Saved entries

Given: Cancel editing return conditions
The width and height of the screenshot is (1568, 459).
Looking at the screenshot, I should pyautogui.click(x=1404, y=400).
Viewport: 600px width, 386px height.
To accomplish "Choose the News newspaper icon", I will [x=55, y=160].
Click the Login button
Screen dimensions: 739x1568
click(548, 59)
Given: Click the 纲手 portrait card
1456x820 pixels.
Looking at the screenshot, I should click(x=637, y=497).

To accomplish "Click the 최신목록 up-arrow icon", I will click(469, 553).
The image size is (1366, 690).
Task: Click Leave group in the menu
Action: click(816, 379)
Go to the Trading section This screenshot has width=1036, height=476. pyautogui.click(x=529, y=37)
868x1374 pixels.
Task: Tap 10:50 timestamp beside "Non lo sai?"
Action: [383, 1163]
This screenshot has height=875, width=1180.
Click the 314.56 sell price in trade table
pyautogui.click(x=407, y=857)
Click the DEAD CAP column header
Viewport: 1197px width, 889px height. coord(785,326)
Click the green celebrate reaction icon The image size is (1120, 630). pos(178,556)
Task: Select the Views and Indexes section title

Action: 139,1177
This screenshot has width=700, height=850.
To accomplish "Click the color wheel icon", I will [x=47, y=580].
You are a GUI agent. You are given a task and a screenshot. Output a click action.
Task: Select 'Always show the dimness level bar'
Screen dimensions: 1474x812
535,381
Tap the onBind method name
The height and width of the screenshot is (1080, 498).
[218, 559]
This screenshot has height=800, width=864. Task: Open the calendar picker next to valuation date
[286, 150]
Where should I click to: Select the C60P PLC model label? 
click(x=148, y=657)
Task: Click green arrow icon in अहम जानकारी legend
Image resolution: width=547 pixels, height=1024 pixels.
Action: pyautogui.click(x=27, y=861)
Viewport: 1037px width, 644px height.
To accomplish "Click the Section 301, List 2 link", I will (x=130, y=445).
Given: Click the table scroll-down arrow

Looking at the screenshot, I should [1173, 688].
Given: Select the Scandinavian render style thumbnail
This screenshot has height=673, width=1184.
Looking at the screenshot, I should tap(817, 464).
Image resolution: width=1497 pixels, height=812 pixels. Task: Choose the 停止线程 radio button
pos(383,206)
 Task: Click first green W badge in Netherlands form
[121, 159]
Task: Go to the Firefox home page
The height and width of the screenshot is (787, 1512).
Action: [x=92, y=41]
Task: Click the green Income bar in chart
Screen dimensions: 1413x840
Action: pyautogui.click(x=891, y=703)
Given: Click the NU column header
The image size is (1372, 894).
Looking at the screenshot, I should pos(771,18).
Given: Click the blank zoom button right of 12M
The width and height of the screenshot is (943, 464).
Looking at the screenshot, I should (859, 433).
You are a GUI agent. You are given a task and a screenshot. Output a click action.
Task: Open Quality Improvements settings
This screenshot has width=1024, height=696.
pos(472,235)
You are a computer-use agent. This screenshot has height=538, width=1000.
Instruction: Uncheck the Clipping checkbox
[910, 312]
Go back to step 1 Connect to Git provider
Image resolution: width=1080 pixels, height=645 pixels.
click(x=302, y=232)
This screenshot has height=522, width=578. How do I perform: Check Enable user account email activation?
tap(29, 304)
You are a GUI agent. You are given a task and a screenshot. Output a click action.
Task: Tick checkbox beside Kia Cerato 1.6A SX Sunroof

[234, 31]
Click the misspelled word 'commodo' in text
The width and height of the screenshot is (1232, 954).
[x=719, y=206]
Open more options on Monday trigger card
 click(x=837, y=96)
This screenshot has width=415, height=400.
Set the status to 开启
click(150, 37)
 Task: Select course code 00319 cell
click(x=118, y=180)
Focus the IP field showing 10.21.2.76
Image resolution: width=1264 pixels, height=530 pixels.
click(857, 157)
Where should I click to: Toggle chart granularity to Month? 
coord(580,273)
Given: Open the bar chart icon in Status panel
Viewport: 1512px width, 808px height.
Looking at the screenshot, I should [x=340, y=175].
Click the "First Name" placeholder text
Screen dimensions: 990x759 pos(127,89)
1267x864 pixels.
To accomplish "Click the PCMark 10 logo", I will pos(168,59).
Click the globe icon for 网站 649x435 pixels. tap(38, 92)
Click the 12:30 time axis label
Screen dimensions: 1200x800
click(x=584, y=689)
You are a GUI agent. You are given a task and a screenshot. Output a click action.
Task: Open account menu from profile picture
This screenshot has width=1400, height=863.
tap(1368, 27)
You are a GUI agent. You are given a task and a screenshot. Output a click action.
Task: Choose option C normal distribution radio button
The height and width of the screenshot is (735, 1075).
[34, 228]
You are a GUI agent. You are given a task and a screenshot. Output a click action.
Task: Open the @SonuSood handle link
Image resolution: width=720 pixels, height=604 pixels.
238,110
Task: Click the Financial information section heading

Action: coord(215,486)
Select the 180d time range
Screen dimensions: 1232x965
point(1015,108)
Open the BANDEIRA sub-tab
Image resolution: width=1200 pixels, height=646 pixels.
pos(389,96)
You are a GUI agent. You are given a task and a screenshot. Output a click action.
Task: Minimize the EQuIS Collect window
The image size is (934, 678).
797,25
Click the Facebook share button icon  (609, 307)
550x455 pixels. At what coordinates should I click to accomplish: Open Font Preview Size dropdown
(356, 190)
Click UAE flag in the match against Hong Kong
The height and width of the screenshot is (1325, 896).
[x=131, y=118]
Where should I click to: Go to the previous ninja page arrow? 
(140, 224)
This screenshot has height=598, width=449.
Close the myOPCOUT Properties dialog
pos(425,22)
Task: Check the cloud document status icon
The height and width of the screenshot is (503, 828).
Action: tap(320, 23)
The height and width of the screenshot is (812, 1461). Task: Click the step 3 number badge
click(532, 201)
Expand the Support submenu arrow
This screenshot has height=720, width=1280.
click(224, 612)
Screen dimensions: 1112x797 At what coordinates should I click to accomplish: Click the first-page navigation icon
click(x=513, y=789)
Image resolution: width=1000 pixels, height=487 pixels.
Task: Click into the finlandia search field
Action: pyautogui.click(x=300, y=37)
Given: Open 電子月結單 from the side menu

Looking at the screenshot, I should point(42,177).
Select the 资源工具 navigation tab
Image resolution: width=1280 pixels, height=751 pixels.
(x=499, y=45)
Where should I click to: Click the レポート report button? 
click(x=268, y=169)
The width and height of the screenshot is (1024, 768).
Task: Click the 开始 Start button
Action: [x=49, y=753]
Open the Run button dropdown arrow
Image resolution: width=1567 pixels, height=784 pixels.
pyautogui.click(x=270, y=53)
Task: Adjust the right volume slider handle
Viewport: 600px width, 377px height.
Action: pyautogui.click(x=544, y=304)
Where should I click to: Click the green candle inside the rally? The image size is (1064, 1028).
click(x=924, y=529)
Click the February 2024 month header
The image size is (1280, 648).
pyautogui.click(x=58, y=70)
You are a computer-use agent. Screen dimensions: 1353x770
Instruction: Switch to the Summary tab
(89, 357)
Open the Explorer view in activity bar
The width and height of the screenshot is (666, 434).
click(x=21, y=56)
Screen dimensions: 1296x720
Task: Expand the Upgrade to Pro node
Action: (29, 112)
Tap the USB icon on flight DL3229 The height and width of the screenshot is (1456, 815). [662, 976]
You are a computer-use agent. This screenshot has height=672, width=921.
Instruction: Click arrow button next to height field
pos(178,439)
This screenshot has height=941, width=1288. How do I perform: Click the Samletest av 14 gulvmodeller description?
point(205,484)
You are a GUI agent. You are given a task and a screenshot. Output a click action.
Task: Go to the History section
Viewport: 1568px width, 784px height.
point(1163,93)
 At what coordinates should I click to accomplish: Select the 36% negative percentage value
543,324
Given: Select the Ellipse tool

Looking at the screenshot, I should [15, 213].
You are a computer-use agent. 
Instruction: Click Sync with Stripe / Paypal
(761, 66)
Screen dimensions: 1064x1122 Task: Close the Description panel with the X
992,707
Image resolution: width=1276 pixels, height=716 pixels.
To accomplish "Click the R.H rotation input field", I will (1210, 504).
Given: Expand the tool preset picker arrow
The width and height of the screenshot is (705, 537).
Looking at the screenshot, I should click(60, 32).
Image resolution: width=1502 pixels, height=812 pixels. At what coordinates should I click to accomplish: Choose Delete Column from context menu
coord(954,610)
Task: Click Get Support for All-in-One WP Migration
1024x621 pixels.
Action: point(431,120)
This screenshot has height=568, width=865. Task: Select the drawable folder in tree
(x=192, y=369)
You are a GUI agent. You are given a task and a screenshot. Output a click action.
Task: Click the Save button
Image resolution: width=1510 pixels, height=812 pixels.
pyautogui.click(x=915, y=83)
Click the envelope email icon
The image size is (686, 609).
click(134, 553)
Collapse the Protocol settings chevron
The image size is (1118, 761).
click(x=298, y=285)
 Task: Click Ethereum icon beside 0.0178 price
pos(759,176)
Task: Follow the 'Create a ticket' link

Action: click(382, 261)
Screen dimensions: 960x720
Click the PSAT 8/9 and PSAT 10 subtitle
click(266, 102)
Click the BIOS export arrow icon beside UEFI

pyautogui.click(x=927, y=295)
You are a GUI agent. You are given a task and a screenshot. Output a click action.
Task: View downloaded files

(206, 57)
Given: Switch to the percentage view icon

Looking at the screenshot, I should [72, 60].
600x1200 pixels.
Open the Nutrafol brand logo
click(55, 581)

Work instruction
Reproduce only the lines above spanning from the line containing "Click the Facebook" through the line containing "Expand the Support submenu arrow", word for word.

The completed task
Click the Facebook share button icon  (609, 307)
550x455 pixels. At what coordinates should I click to accomplish: Open Font Preview Size dropdown
(356, 190)
Click UAE flag in the match against Hong Kong
The height and width of the screenshot is (1325, 896).
[x=131, y=118]
Where should I click to: Go to the previous ninja page arrow? 
(140, 224)
This screenshot has height=598, width=449.
Close the myOPCOUT Properties dialog
pos(425,22)
Task: Check the cloud document status icon
The height and width of the screenshot is (503, 828).
Action: tap(320, 23)
The height and width of the screenshot is (812, 1461). Task: Click the step 3 number badge
click(532, 201)
Expand the Support submenu arrow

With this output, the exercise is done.